IBM’s presentation at bpmNEXT of their implementation of case management inside of BPMN (and their subsequent launch of same at Impact) inspired Paul Harmon to start a lively thread on BPTrends on whether BPMN and CMMN should be merged.  To me the answer is an obvious “yes,” but I doubt it will happen anytime soon.  Most of the sentiment on BPTrends is either against or (more often) completely beside the point.  Fred Cummins, a honcho on the OMG committee that oversees both standards, was sneeringly dismissive of the idea.  BPMN, you see, is procedural while CMMN is declarative. There’s no comparison.  Yeah, right.

OK, so let’s look at the CMMN spec.  Here is the one example of a case model in the spec, which I will explain.

claimscase

The outer container, with the tab that looks like a manila folder, is the case file.  All activities in the case are contained within it.  Isn’t that like a pool in BPMN?  No, nothing at all like it!

The octagons, called stages, are fragments of case logic.  You can nest stages inside other stages.  Isn’t that sort of like a subprocess in BPMN?  NO!  Stop saying that.

The rounded rectangles are tasks, and the icon in the upper left signifies the task type.  I know that sounds like BPMN tasks, but I assure you, NOTHING LIKE THEM!

The rounded rectangles with the dashed border are discretionary, meaning things in the diagram that may not be executed in every instance.  Oh, BPMN has nothing like that!

The # markers mean retriggerable tasks.  In BPMN all non-interrupting events are implicitly retriggerable.  So there’s a big difference right there.

The dashed connectors (I think they are supposed to be dotted) represent dependencies.  The white diamond on a shape means an entry condition, and the connector into that diamond means that completion of the task at the other end of the connector is part of the entry condition.  In BPMN, instead of a diamond at the end of a connector, we have the diamond at the start of the connector, which is a solid arrow… so NOTHING AT ALL LIKE THIS!  Well, actually there is a difference, since there could be other parts of the entry condition, such as “a user just decided to do it.”  And you’re right, BPMN sequence flow can’t do that!  But a BPMN Escalation event subprocess can do that.

The double rings that look like BPMN intermediate events are CMMN event listeners.  The two shown here mean “a user just decided to do it.”  Kind of like an Escalation event sub in BPMN.  The black diamonds are exit conditions.  So this diagram means a user could decide to set the milestone Claims processed and close the case, or just close the case.

Here is the same case logic in BPMN.  What???!!

claimsbpmn

The operational semantics are essentially identical.
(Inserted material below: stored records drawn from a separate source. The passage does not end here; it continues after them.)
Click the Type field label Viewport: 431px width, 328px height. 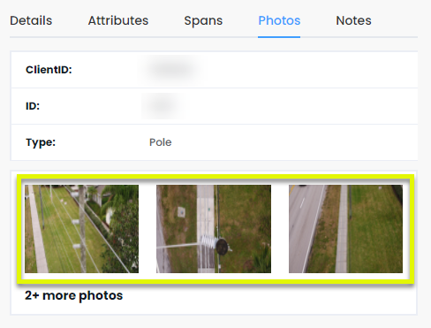pyautogui.click(x=41, y=142)
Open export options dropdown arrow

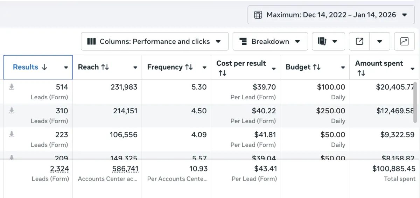tap(379, 41)
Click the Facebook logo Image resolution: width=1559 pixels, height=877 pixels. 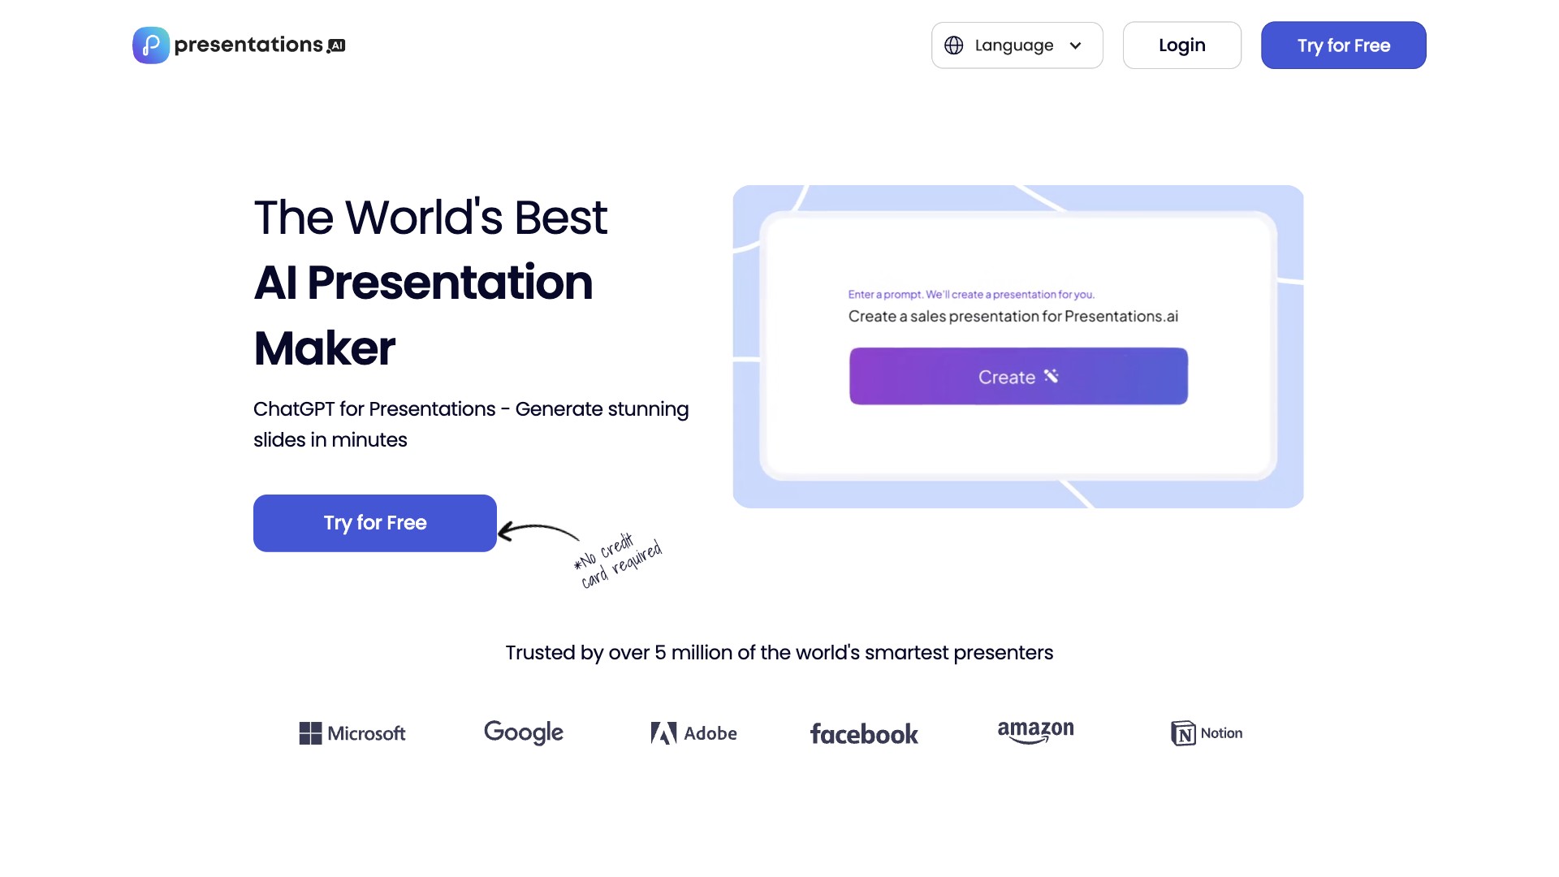pos(863,733)
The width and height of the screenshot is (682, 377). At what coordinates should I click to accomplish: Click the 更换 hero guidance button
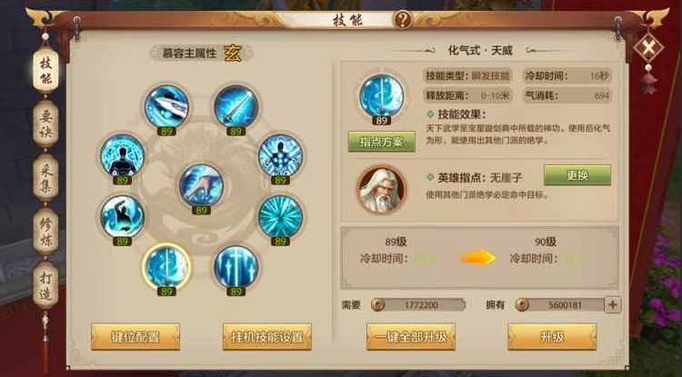[x=577, y=175]
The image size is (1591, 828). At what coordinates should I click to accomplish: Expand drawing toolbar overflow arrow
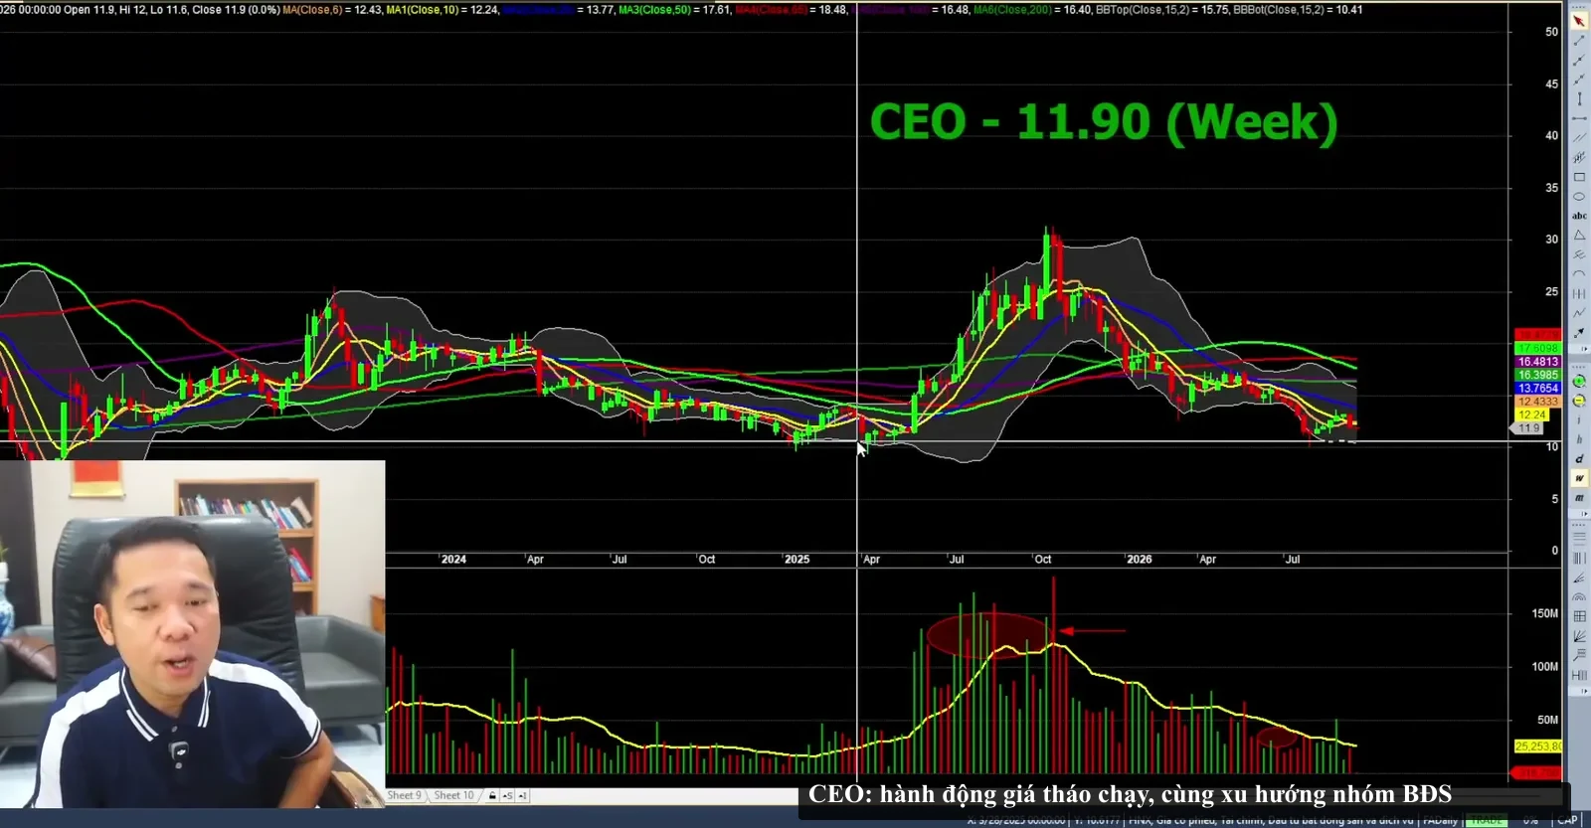point(1580,349)
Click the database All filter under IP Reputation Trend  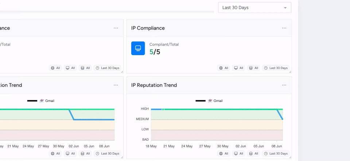[254, 154]
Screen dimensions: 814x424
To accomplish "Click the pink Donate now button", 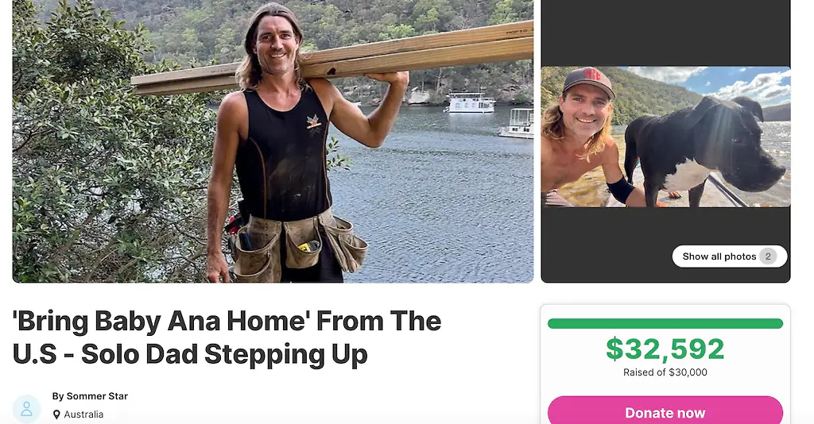I will coord(665,412).
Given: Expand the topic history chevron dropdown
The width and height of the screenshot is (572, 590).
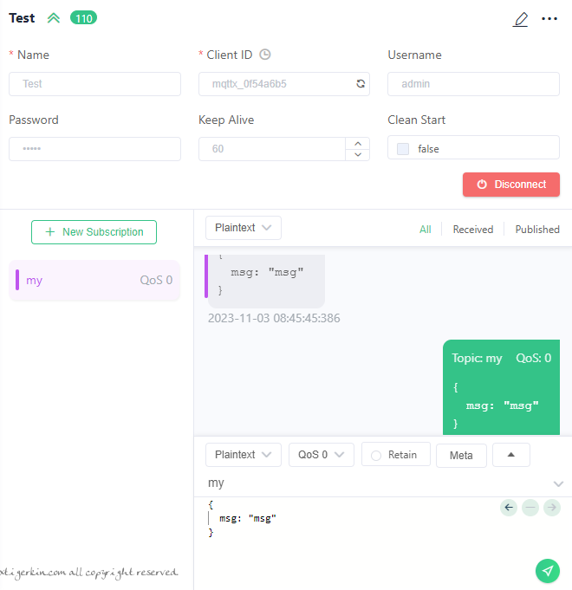Looking at the screenshot, I should 558,483.
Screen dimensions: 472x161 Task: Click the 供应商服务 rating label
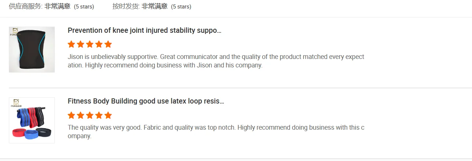tap(25, 6)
They both include activities initiated ad-hoc by a user and possibly other conditions, sometimes constrained by the current state of the case/process.  Neither one really communicates the event dependency logic clearly in the diagram, although CMMN does a better job:  A BPMN Escalation event could represent ad hoc user action or an explicit throw, and Parallel-Multiple event could represent any event plus condition; CMMN at least tries to suggest the dependency with a connector.  But honestly, representing this type of logic clearly in a printed diagram is really hard!

Actually there is a lot in the CMMN spec to like, and it would be good if BPMN were expanded to include it.  Timer events, for example, are much more usable.  In BPMN, the start of the timer is the start of the activity or process level the event is attached to, and the deadline is a literal value.  In CMMN, the start is some selected event and the deadline is an expression.  Is that something that only “knowledge workers” need, as opposed to the mindless droids that use BPM?  I doubt it.  State changes in any case information – not just “documents” as some would have you believe, but data as well – can trigger case activities, and BPMN should have that also.
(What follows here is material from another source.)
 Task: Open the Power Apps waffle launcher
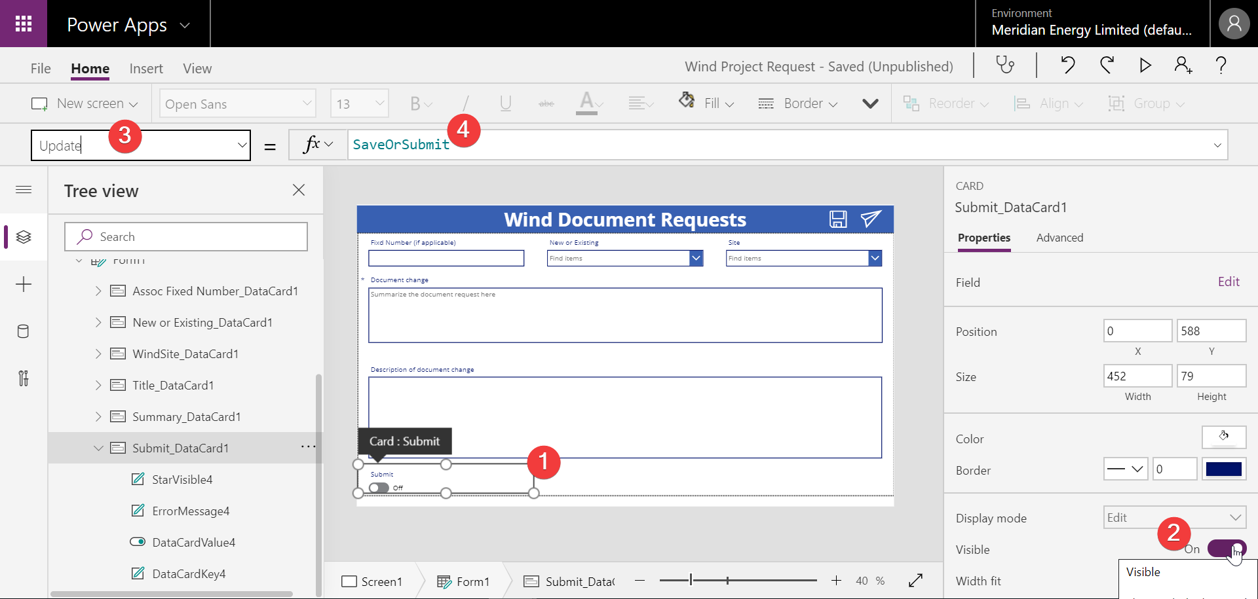(24, 24)

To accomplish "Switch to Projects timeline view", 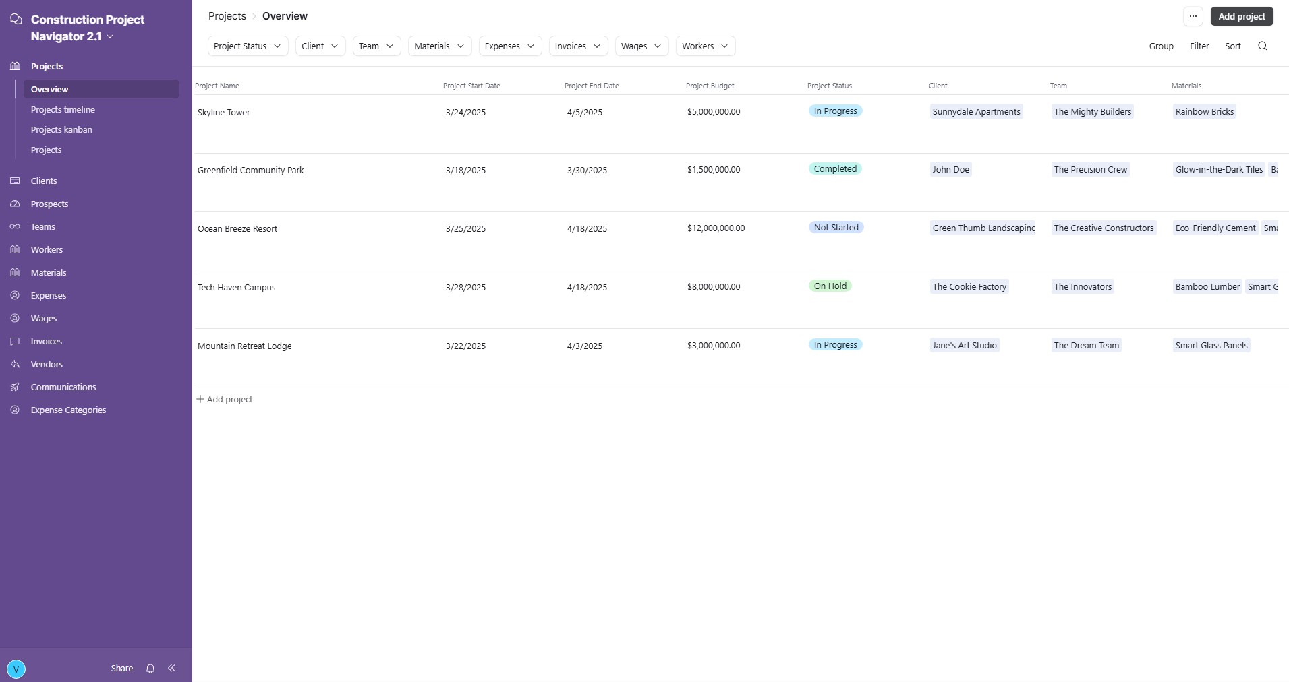I will point(63,109).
Here is the simple truth: There is a mix of procedural and declarative logic in most business processes.   CMMN expresses the declarative logic a bit better than BPMN, but only “hints” at the simplest procedural logic, as you see in the claims example.  As anyone who has been through my BPMN Method and Style book or training knows, the key to communicating process logic in a diagram is labeling, and CMMN fails totally there.  The thing most in need of labeling – the dependency connector – doesn’t even exist in the semantic model!  An entry condition merely has a sourceRef pointer to a task or other precursor object.  No connector element means no name attribute to hold a label.  I looked through the schema; maybe I just missed it…  Also, CMMN for some unexplained reason has NO graphical model at all!  After a false start, BPMN 2.0 eventually came up with a nice solution for that, completely separable from the semantic model, but CMMN didn’t use it (or substitute something else).  I guess model interchange between tools wasn’t a priority there.

The bottom line is that both BPMN and CMMN would benefit by unification.  The separation is purely vendor-driven and counterproductive.